Es ist kontraproduktiv, einen Bereich gegen den anderen auszuspielen. Letztendlich haben wir alle gemeinsam ein Ziel – die Pandemie einzudämmen, und dafür sind eben auch Maßnahmen wie die Schließung von Veranstaltungsorten notwendig. Supermärkte sind keine Versammlungsorte. Versammlungen haben eine Kraft, etwas Subversives. Menschen kommen zusammen, debattieren, vielleicht nicht nur über die gesehene Aufführung, sondern auch über Politik. Viele Diktaturen sehen Kulturveranstaltungen deshalb als gefährlich an. Ich glaube nicht, dass das bei uns jemand aktiv denkt. Aber symbolpolitisch könnte es eine Rolle spielen.

 

Auch bei den Öffnungsplänen steht die Kultur hinten an. Geöffnet werden sollen die Bühnen erst, wenn alle Läden wieder offen sind.

Es nagt an den Kulturschaffenden, dass die Häuser, in denen sie auftreten, immer die ersten sind, die zugemacht, und die letzten, die wieder aufgemacht werden. Genauso wie die Aussage, dass wir nicht systemrelevant seien. Für mich ist es keine Frage, dass die Menschen Kultur genauso brauchen wie andere Sachen. Sich an Orten zu treffen und Dinge zu sehen, die unterhalten, die aufrütteln und aufklären über das, was in der Welt geschieht, das ist für mich absolut relevant und überlebensnotwendig. Künstler leisten wichtige Beiträge zu Diskursen. Sie sind unverzichtbar, gerade weil sie oft gesellschaftskritisch sind.

 

 

Wahrscheinlich ist genau das das Subversive der Kultur, dass sie nicht in eine Verwertungslogik passt, sondern einen Wert für sich hat.

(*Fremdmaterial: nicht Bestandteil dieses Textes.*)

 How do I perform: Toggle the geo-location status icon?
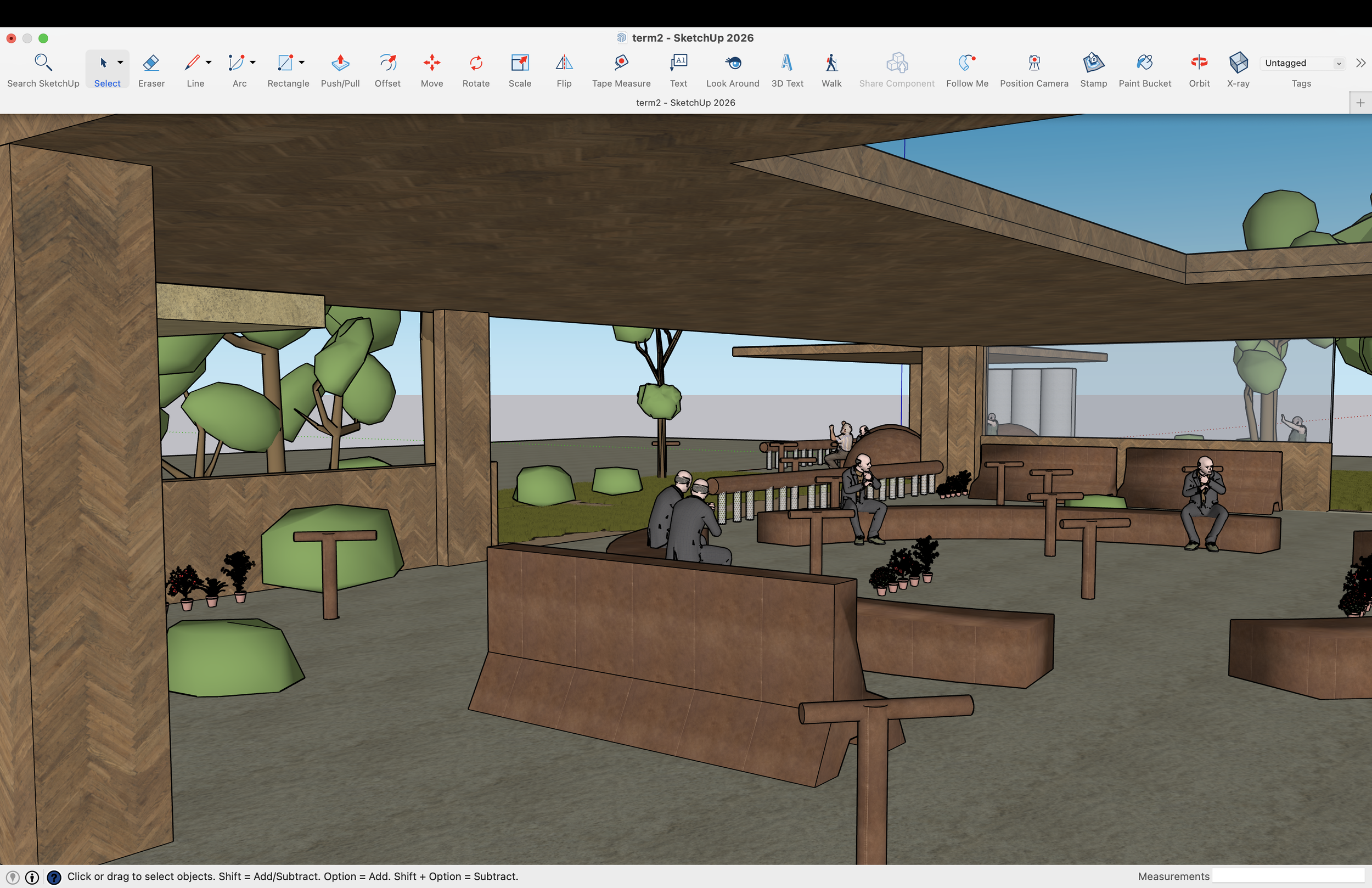pos(12,877)
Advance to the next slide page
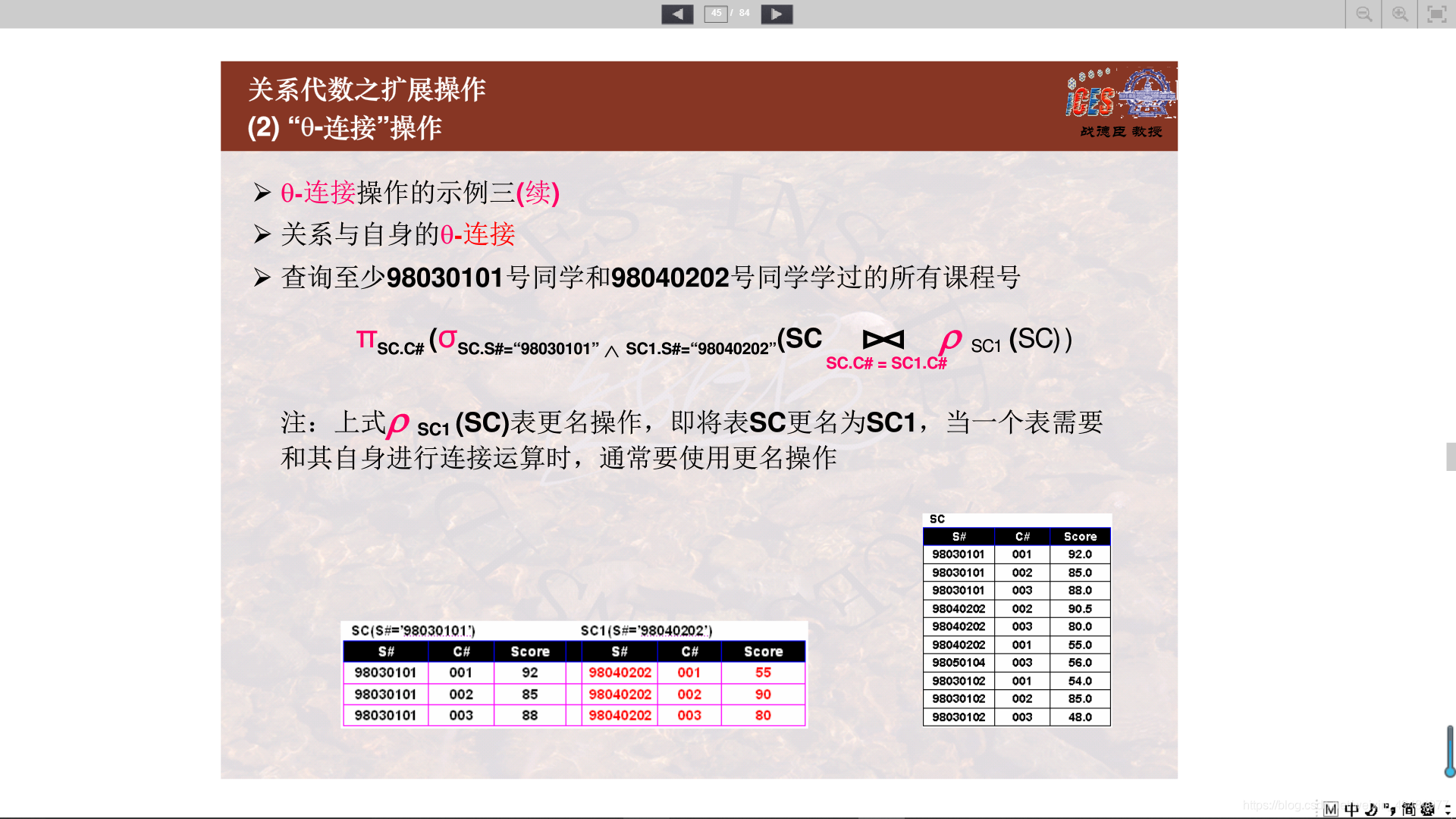The image size is (1456, 819). [777, 14]
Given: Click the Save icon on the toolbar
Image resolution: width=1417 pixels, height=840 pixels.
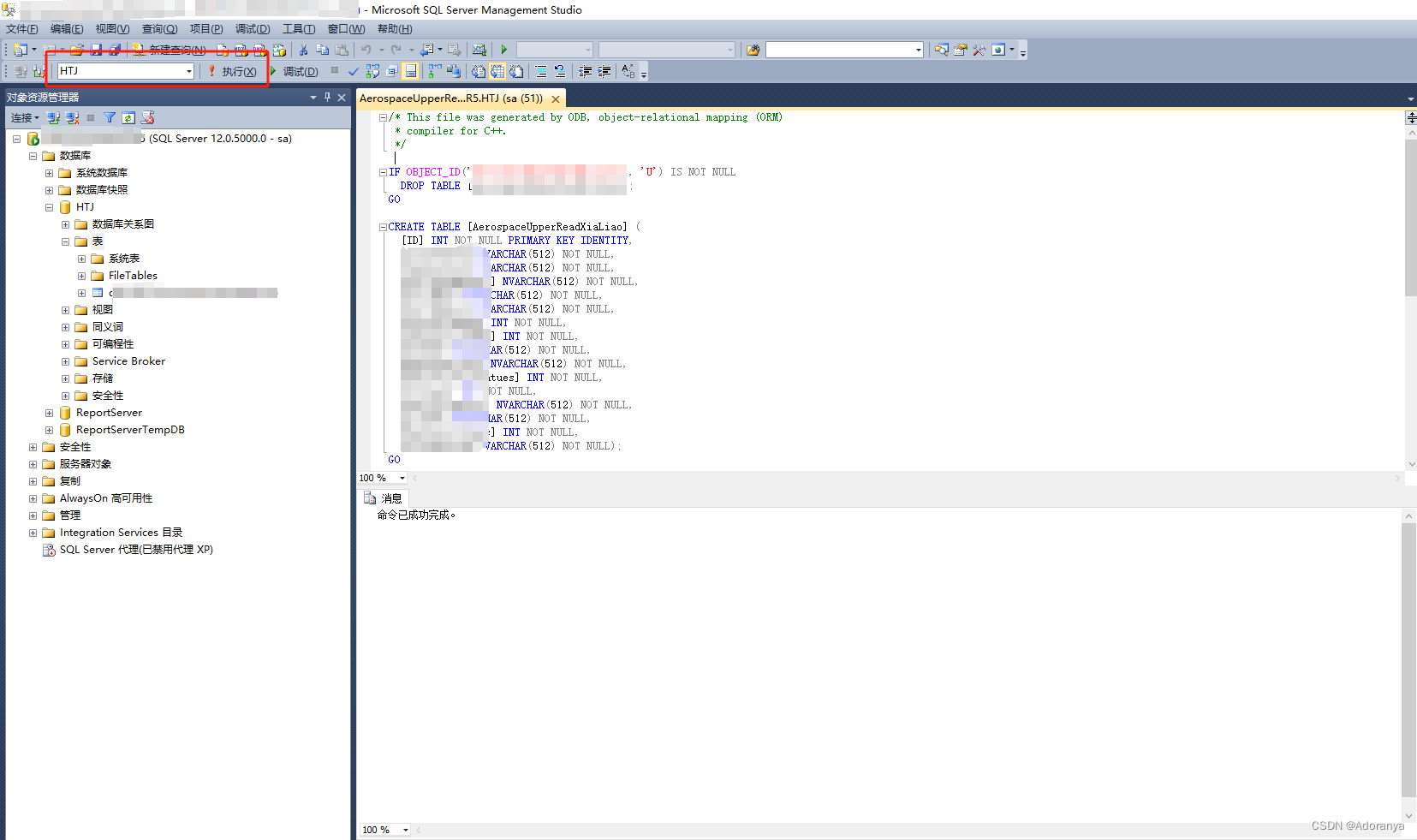Looking at the screenshot, I should (x=95, y=50).

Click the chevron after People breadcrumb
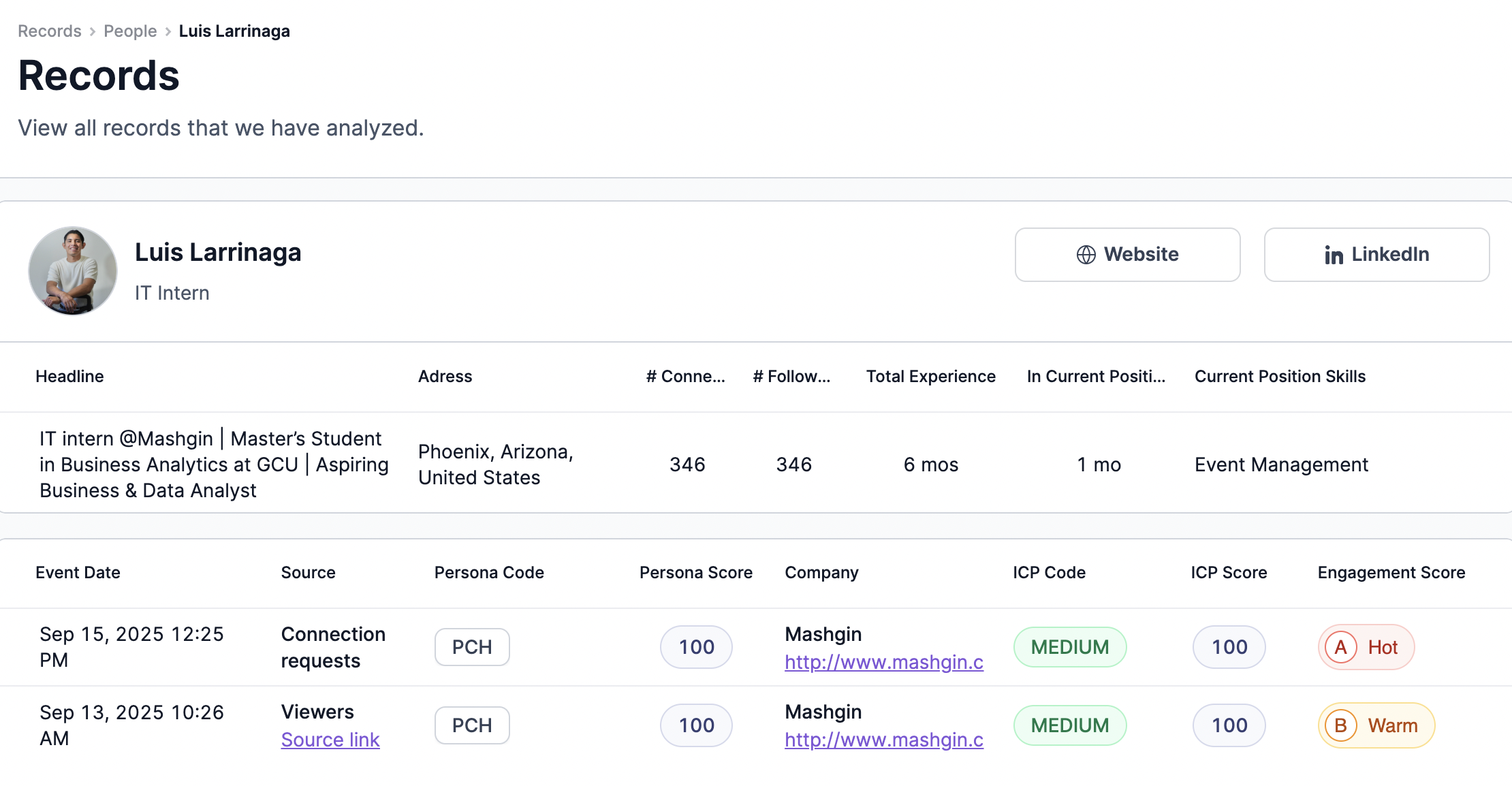click(168, 31)
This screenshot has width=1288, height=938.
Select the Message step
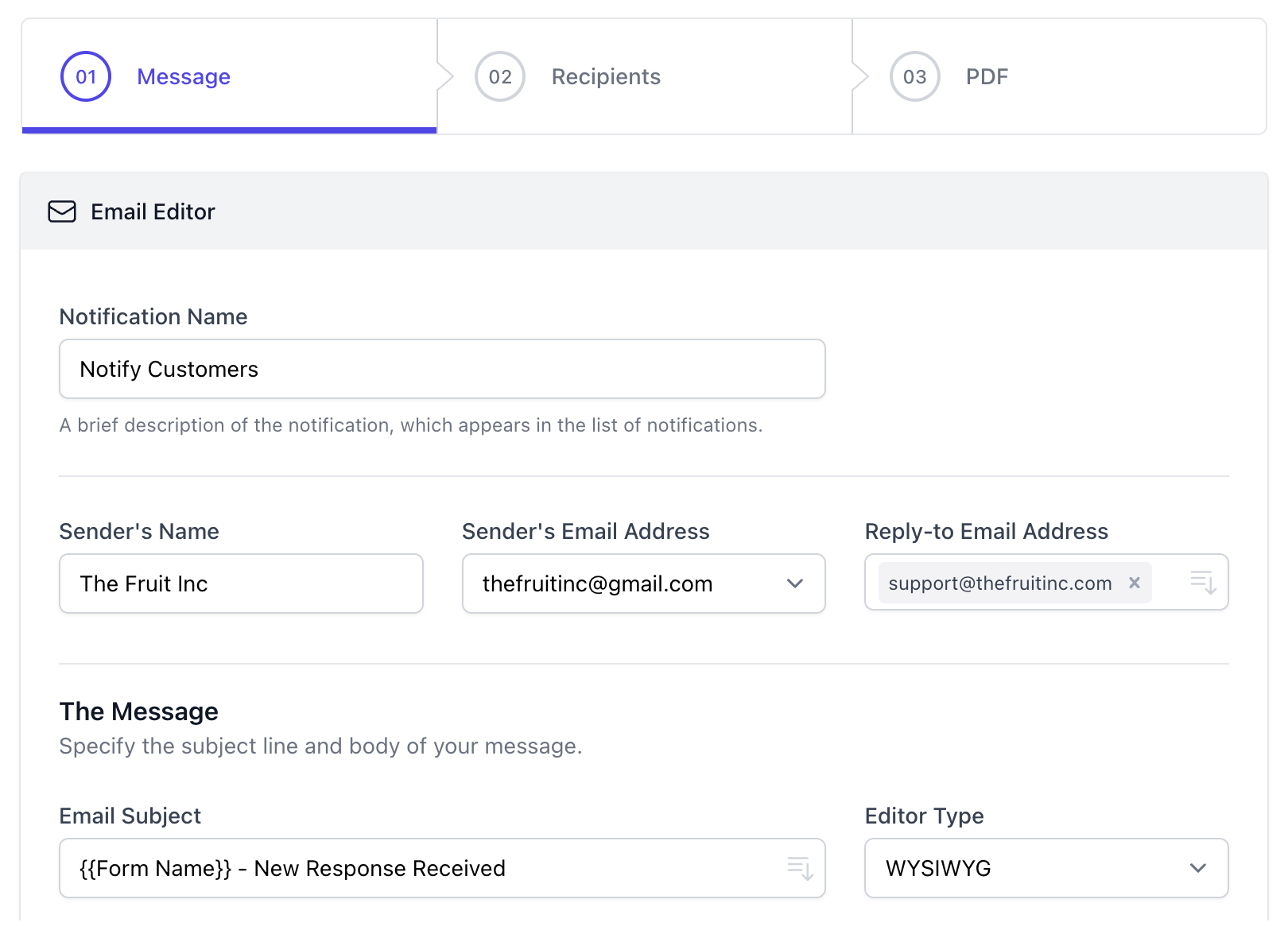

Nicht jeder Künstler will das System verändern. Doch der interessante Punkt ist, ob die potenzielle Absicht, das System zu sprengen, systemrelevant sein kann. Dialektisch betrachtet, sind Menschen, die unser System infrage stellen, enorm wichtig. Wir brauchen Künstlerinnen und Künstler, die über andere Systeme nachdenken. Wir glauben, wir sind eine Kulturnation. Aber Kultur scheint weniger wichtig zu sein als Konsum. Im zweiten Lockdown blieben die Läden zunächst offen, um das Weihnachtsgeschäft zu retten, aber alle Kulturstätten wurden geschlossen. Am Ende hat beides nicht funktioniert. Weder wurde das Virus gestoppt noch der Kommerz gerettet.

Amelie Deuflhard & Ludwig Greven
Amelie Deuflhard ist Intendantin des internationalen Produktionshauses Kampnagel in Hamburg. Ludwig Greven ist freier Publizist.